### [Задание]
Воспроизведите целиком, без единого изменения, текст о гуссерлевском анализе времени.

### [Приведённый текст]
--------------------------------------------------

Вот как комментирует гуссерлевский анализ времени современный немецкий феноменолог П. Прехтль: «Исходить надлежит из первого чувственного впечатления (тона, мелодии – М.А.) которое Гуссерль называет «праимпрессией» ( die Urimpression, первичное впечатление, первичное восприятие). Праимпрессия соответствует временному теперь, настоящему моменту. За первыми праимпрессиями следуют дальнейшие. Согласно Гуссерлю, в ряду праимпрессий образуется связь. Ее можно было бы выразить обыденным языком в формулах «пока еще присутствует», «только что прошло, но еще присутствует в сознании». В этих формулах проявляется трудность языковой фиксации того, что теперь-момент только что прошел, но в этом «только-что» теперь-момент присутствует и впредь....Гуссерль обходится формулой «удерживающее еще-сознание» (zurückhaltendes Noch-Bewusstsein). В словах «только-что» и «как раз-таки уже не...» артикулируется такое сознание, которое он...фиксирует выражением «ретенция»....То, что в сознании ретенционально (т.е. непосредственно после «праимпрессии» – М.А.) осаждается, одновременно просматривается в ожидании момента, тотчас же за данным теперь-моментом приходящего. Ретенциальное сознание делает возможной перспективу ожидания... Три эти момента в их взаимных отсылках Гуссерль резюмирует как «конкретное живое настоящее» (konkrete Lebensgegenwart) и как «оригинальное (первичное – М.А.) временное поле» («originäres Zeitfeld») .

--------------------------------------------------

### [Исходные данные]
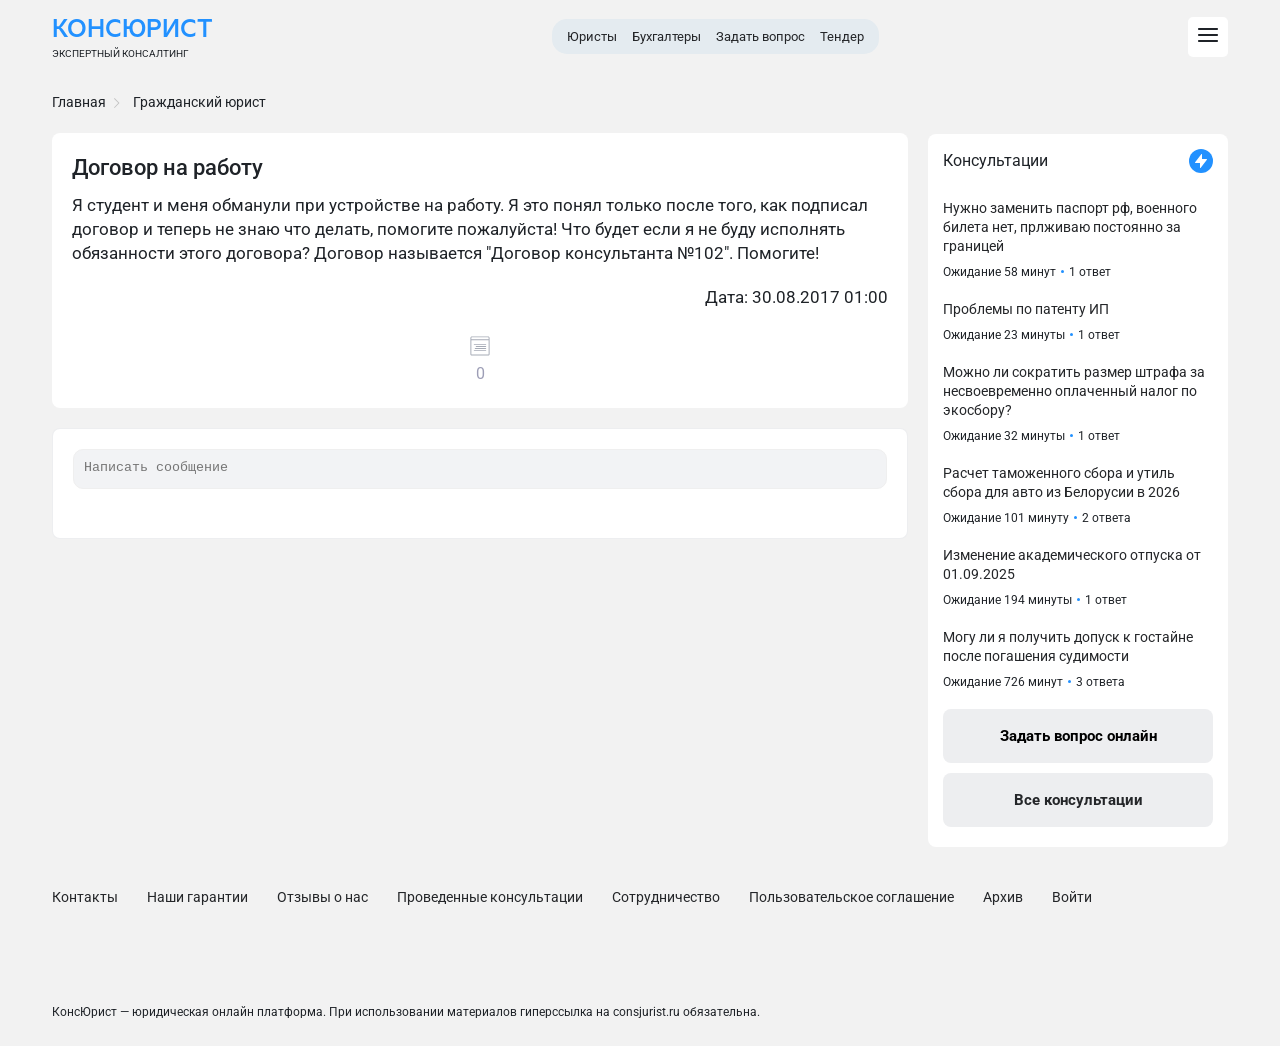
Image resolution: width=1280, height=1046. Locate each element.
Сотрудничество (666, 897)
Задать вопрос (760, 36)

--------------------------------------------------

### [Полный ответ]
Вот как комментирует гуссерлевский анализ времени современный немецкий феноменолог П. Прехтль: «Исходить надлежит из первого чувственного впечатления (тона, мелодии – М.А.) которое Гуссерль называет «праимпрессией» ( die Urimpression, первичное впечатление, первичное восприятие). Праимпрессия соответствует временному теперь, настоящему моменту. За первыми праимпрессиями следуют дальнейшие. Согласно Гуссерлю, в ряду праимпрессий образуется связь. Ее можно было бы выразить обыденным языком в формулах «пока еще присутствует», «только что прошло, но еще присутствует в сознании». В этих формулах проявляется трудность языковой фиксации того, что теперь-момент только что прошел, но в этом «только-что» теперь-момент присутствует и впредь....Гуссерль обходится формулой «удерживающее еще-сознание» (zurückhaltendes Noch-Bewusstsein). В словах «только-что» и «как раз-таки уже не...» артикулируется такое сознание, которое он...фиксирует выражением «ретенция»....То, что в сознании ретенционально (т.е. непосредственно после «праимпрессии» – М.А.) осаждается, одновременно просматривается в ожидании момента, тотчас же за данным теперь-моментом приходящего. Ретенциальное сознание делает возможной перспективу ожидания... Три эти момента в их взаимных отсылках Гуссерль резюмирует как «конкретное живое настоящее» (konkrete Lebensgegenwart) и как «оригинальное (первичное – М.А.) временное поле» («originäres Zeitfeld») .